New problem: The components' remote controls signals aren't powerful enough to go *through* the TV, which means my lazy butt would have to get up and press the buttons on my now-hidden components. (And you thought my previous problem was trivial, huh?)

New solution: I found this transmitter and receiver at Best Buy. Point any and all remote controls at the transmitter and let RF waves do their magic. If it lived up to its packaging claims, the transmitter/receiver combination also could operate my remote controls through walls, floors, multiple rooms, and even politicians' thick skulls.

The packaging claims are greatly exaggerated. True, the devices often work when both the receiver and transmitter are in the same room -- but not always. Luckily, a Best Buy reviewer named mdjiron (who coincidentally also lives in Raleigh) came up with an engineering fix that other reviewers say works great. 

I have yet to try the hack, but if I don't electrocute myself, I'll report back with results. For now, I am just happy to keep my butt planted on my VERY comfortable sofa, channel surfing like a king.

Monday, February 15, 2010

Aw...sheets

I have a queen bed, fairly plush, but by no means ridiculously oversized. I needed a set of sheets for said bed.

I went to Wal-Mart to buy their best sheets, figuring the best sheets from a discount store average out pretty well. I found a color and style I liked, and made sure the queen set hadn't been opened.

You probably know what's coming next... When I got home, I attempted to make the bed with my new sheets. There was no amount of stretching that would have gotten that fitted sheet onto my mattress.

[more after the break -- click below]

Friday, February 5, 2010

Resurrecting a fish tank, part 1

My 29-gallon fish tank has been dormant for four months. It went uncleaned for a couple months before that. My lack of aquatic attention can be blamed on the amount of time needed to search for and move to a new place.

I'm not proud of it, but the caked-on scum in my fish tank developed into a rainbow of colors. There was green scum. There was purple scum. There was black scum. And I kid you not, there was scum that changed colors like the corner of a $20-dollar bill.

Clearly, there are only a few industrial products I could use to remove that scum, none of which would be safe for any future fish residents, which require a narrow range of pH levels and water chemicals to survive.

Or I could take the fish tank to a (manual) car wash and blast it with the high-pressure rinse cycle. Guess which option I chose?

It actually was fun to clean the fish tank at the car wash (obvious note: remove any live fish from the the tank before attempting this), though I got many strange looks from other car wash patrons.

Using the soap setting on the water gun (not the separate soap wand) helped loosen the entrenched scum. And the high-pressure rinse cycle did, in fact, clean everything out, though it sprayed soap bubbles everywhere.

After drying the fish tank off. I brought it home and filled it with some new gravel and decorations. Now I just need fish.
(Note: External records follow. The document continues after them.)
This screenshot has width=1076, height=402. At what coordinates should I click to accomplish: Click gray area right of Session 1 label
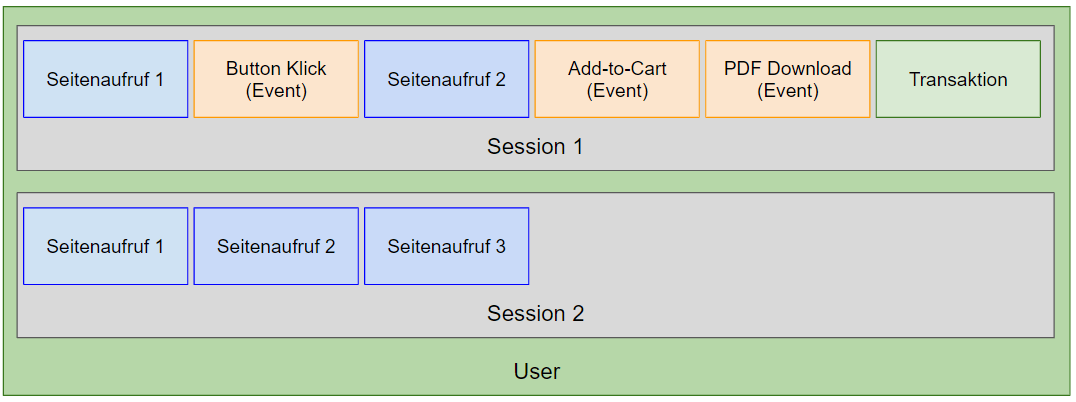pos(820,147)
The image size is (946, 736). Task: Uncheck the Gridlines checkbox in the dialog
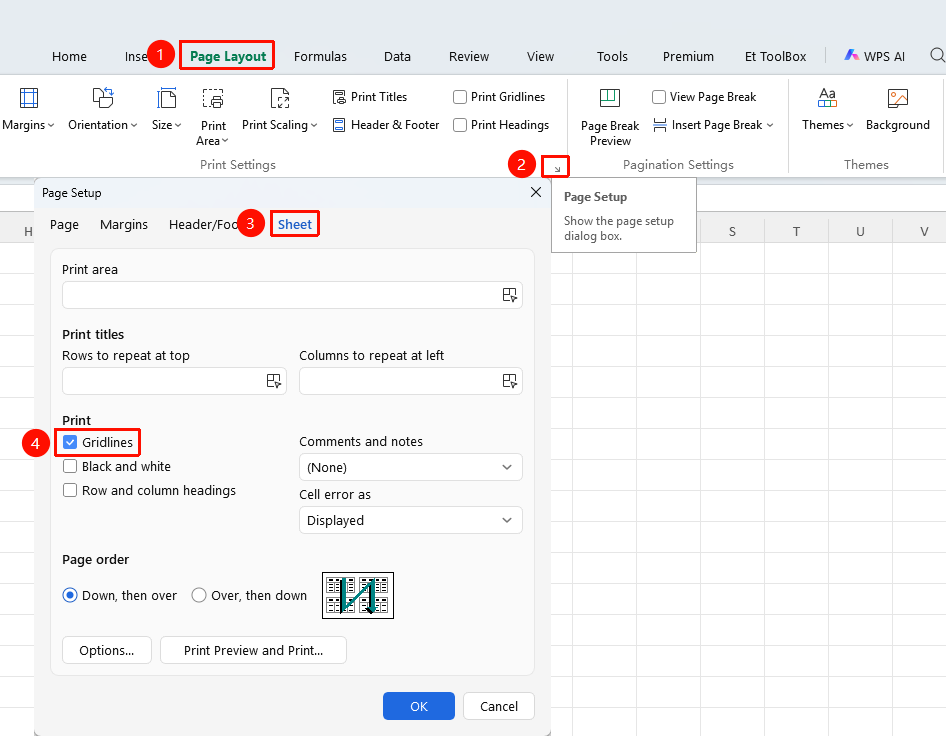click(70, 442)
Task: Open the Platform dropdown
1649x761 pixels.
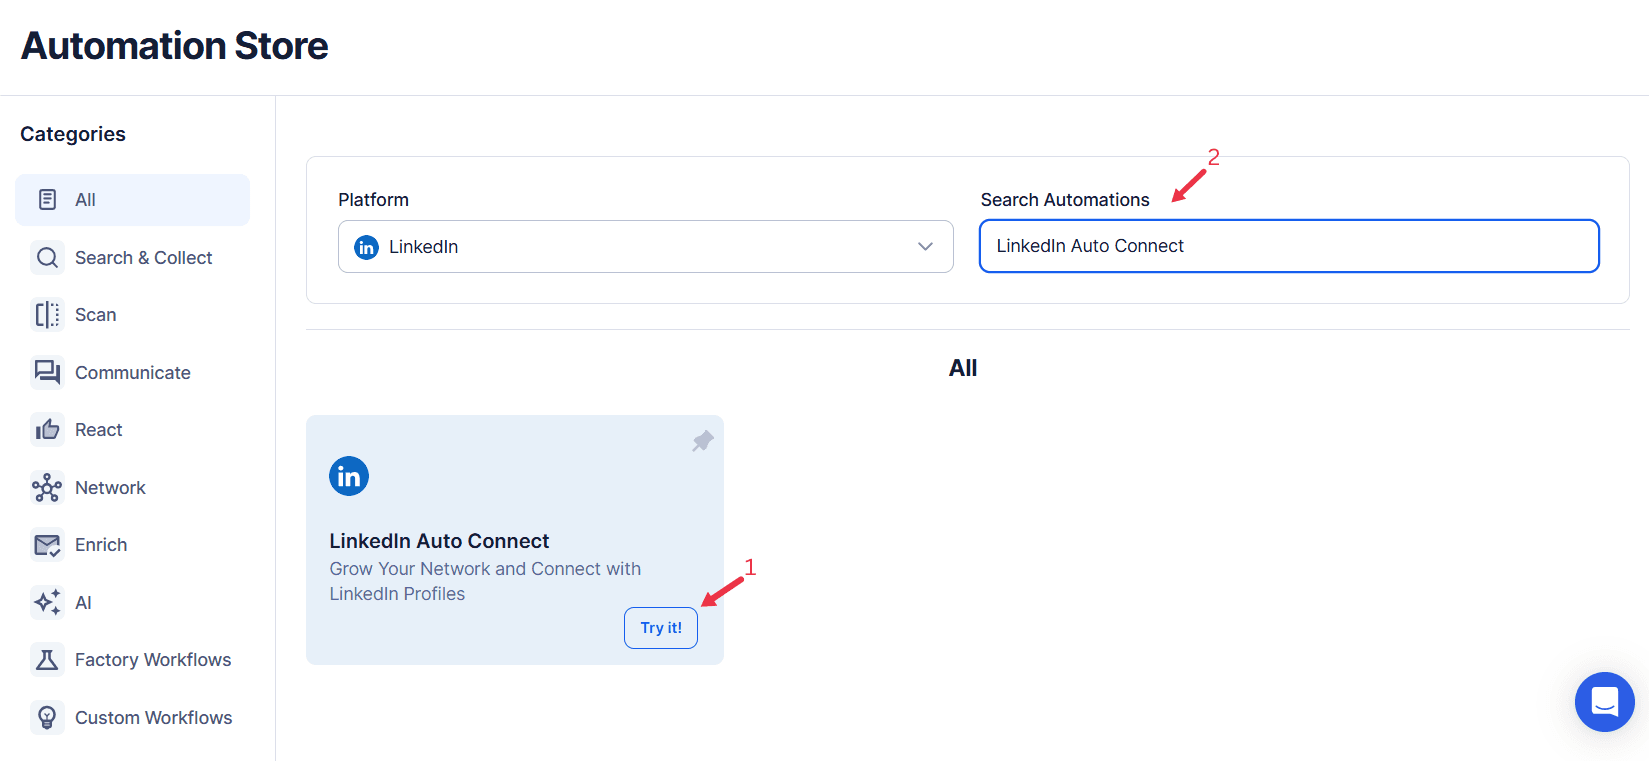Action: pyautogui.click(x=645, y=246)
[freshly cleaned tank, with its light off and its light on]
 
 

Thursday, February 4, 2010

I can see you

OK, so the title is a bit creepy. But that's kind of the point: My front door now has a peephole.

The architects of my townhouse for some inexplicable reason did not include any side glass or windows near the front door. So I had no idea whether the person ringing my doorbell is a neighborhood girl scout selling cookies or a Uzi-toting madman hell-bent on world destruction. (Yes, I watch a lot of REALLY bad movies.)

I had the idea to install a peephole/viewfinder after I evaluated my new home's security. About a month after I had the idea, a local company sent me an advertisement, telling me they'd install a peephole for what seemed like a lot of money.

I was right, it WAS a lot of money. My local hardware store sold me a peephole for about $10-12 dollars. (Amazon sells them, too.) I already had the drill and half-inch drill bit.

Don't want to drill a hole yourself? Find a Triangle-based security company with this Google search.

Some tips:
Splurge on the peephole: I got the peephole with the largest viewing angle available. I almost can see more through the peephole than I can with the door open. It cost about $2 more than a limited-scope peephole.
Make sure you know your door: If your door used to be a bank vault, you're probably going to need some heavy-duty equipment, or at least some extra drill bits.
Install the peephole at a comfortable height: I'm kind of a tall dude, so the peephole went in a few inches below eye level so others don't have to stand on their toes. If you have children around, consider installing a second, lower peephole.

More good tips and peephole alternatives can be found here. It's alarmist, but useful.

And now, I'm safe(r) from Uzi-toting madmen.